_Supplied records:_
::::

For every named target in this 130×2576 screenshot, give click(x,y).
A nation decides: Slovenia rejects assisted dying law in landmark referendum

::::

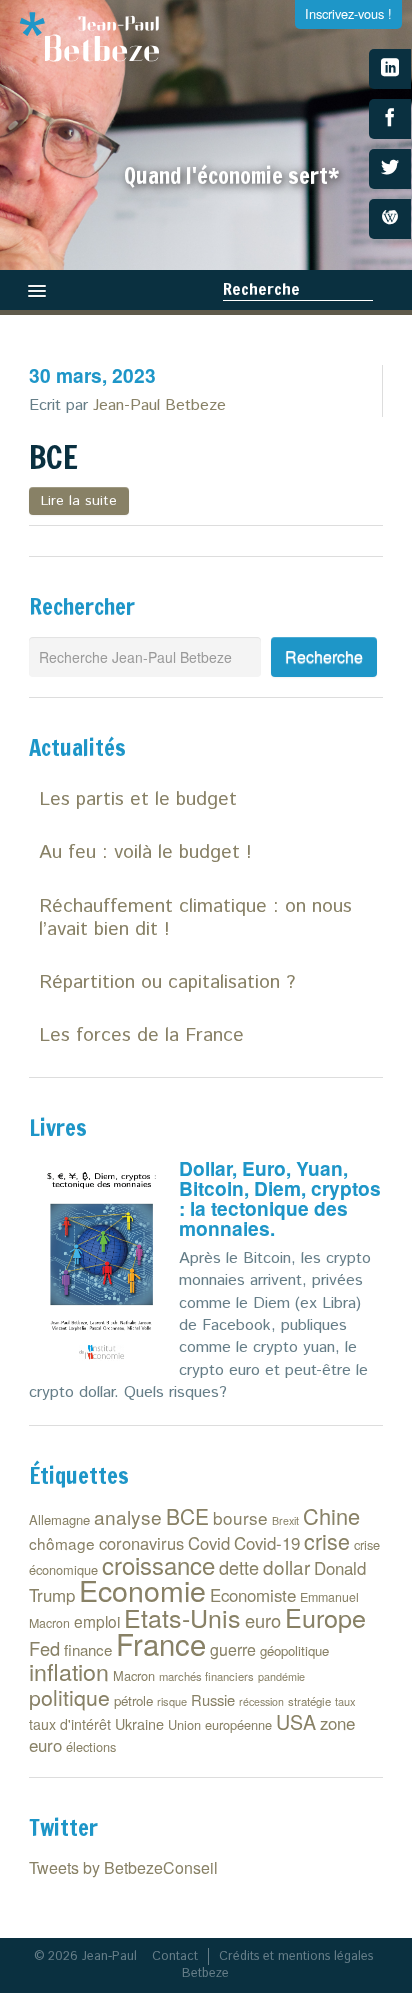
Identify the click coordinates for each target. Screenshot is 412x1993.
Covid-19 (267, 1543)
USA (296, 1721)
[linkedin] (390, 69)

::::

Taking the material above, extract exactly and only the lines from the line with "For every named" to the line with "A nation decides: Slovenia", inclusive of both.

_Task answer:_
For every named target in this 130×2576 screenshot, give click(x,y).
A nation decides: Slovenia rejects assisted dying law in landmark referendum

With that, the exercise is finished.